= Beginning of Section =

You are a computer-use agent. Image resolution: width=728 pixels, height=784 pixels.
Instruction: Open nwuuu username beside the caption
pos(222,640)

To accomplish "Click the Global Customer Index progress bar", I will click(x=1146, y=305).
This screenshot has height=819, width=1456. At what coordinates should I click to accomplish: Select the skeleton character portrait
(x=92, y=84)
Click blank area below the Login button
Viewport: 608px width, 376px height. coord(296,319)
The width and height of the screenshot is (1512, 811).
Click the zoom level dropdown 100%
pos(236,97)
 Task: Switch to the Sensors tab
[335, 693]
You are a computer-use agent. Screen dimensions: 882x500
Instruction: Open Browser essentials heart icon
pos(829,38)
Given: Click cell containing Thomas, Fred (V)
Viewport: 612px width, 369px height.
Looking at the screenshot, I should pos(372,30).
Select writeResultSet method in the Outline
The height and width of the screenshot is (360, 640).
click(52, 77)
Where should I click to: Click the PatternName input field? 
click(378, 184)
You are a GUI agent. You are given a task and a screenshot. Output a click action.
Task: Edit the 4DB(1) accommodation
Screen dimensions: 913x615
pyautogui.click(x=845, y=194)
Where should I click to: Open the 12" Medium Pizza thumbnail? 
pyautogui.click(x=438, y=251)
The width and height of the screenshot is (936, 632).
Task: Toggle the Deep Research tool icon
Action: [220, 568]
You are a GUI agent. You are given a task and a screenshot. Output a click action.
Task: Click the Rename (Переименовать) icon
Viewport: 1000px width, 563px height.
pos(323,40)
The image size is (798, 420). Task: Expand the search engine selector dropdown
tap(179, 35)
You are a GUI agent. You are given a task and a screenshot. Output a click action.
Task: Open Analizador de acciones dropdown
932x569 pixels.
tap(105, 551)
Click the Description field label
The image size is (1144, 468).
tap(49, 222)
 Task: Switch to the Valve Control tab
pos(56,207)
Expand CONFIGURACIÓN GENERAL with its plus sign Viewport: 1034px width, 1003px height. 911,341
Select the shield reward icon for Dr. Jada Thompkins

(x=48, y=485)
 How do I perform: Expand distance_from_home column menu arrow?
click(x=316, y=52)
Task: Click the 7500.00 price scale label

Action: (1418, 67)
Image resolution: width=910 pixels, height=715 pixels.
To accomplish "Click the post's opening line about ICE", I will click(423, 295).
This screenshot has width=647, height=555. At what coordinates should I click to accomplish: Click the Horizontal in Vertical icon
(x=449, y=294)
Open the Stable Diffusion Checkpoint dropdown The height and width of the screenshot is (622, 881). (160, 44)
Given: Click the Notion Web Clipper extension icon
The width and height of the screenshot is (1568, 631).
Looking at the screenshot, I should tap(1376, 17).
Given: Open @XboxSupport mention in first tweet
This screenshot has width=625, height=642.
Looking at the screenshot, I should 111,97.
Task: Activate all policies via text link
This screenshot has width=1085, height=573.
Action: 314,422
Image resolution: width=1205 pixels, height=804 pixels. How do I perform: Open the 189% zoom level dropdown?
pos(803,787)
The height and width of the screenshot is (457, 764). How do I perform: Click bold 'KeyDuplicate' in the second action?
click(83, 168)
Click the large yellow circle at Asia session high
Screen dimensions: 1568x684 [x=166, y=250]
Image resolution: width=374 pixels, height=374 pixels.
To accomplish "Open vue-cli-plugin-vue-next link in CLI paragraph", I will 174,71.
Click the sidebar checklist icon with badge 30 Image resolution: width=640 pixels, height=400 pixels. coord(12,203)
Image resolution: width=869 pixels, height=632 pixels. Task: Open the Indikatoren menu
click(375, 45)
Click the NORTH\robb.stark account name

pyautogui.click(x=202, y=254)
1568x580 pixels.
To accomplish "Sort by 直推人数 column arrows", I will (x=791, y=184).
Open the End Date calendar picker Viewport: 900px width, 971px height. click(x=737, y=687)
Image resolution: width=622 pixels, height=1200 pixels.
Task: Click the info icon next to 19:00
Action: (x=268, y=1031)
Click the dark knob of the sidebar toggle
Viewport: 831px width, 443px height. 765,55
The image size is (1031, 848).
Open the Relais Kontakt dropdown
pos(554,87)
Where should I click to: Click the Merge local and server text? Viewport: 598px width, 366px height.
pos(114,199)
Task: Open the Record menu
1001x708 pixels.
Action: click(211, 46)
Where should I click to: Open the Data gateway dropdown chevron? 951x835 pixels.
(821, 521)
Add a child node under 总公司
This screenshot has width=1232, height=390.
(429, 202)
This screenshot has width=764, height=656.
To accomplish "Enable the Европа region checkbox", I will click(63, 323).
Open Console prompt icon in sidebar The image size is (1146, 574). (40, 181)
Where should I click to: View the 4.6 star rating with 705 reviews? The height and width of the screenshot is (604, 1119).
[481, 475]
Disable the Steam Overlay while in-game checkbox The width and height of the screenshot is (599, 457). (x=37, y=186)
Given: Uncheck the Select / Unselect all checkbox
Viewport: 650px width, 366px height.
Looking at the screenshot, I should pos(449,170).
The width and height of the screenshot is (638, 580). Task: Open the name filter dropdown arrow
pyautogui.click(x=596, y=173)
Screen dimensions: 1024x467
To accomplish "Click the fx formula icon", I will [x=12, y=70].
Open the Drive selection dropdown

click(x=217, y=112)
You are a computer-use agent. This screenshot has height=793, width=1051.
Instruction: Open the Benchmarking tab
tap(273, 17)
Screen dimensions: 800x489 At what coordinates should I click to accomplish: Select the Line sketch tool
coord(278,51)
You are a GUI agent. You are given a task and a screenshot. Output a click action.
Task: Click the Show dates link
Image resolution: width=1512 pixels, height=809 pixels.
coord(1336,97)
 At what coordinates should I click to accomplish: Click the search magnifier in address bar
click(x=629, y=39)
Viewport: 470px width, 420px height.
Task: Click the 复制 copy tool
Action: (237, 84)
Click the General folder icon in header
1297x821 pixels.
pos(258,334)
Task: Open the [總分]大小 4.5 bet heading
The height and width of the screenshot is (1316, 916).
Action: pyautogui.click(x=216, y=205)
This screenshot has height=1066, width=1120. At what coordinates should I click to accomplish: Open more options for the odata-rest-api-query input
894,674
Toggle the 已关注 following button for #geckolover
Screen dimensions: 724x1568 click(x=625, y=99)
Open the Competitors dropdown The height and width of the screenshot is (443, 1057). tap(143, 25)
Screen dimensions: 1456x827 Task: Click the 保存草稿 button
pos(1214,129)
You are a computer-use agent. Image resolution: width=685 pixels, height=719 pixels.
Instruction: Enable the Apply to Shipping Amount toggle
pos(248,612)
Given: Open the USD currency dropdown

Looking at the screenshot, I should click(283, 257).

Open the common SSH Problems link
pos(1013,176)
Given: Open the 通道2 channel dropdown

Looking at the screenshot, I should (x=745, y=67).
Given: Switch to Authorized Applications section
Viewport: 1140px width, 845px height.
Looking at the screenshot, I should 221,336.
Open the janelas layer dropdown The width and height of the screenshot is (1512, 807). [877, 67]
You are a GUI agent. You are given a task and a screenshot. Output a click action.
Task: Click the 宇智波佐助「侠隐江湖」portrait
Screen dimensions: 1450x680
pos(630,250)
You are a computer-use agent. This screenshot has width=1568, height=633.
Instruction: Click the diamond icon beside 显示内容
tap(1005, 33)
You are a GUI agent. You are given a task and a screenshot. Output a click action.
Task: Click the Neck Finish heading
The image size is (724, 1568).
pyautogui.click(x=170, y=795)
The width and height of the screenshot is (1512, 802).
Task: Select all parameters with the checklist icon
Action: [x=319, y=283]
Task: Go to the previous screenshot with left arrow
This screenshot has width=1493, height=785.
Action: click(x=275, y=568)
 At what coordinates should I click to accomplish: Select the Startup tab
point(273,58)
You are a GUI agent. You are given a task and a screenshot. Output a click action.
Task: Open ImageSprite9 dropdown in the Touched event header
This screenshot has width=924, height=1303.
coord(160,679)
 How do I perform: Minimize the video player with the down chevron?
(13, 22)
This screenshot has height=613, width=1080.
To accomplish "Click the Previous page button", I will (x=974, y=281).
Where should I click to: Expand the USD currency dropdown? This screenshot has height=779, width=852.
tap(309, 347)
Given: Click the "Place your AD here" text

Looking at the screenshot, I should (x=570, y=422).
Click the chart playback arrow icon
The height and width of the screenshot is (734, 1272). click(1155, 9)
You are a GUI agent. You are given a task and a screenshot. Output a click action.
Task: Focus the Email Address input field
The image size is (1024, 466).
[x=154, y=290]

= End of Section =

## Your instructions
Find the lines that mention "heading" in the entries and show them.

## Response to this exercise
Task: Open the [總分]大小 4.5 bet heading
Task: Click the Neck Finish heading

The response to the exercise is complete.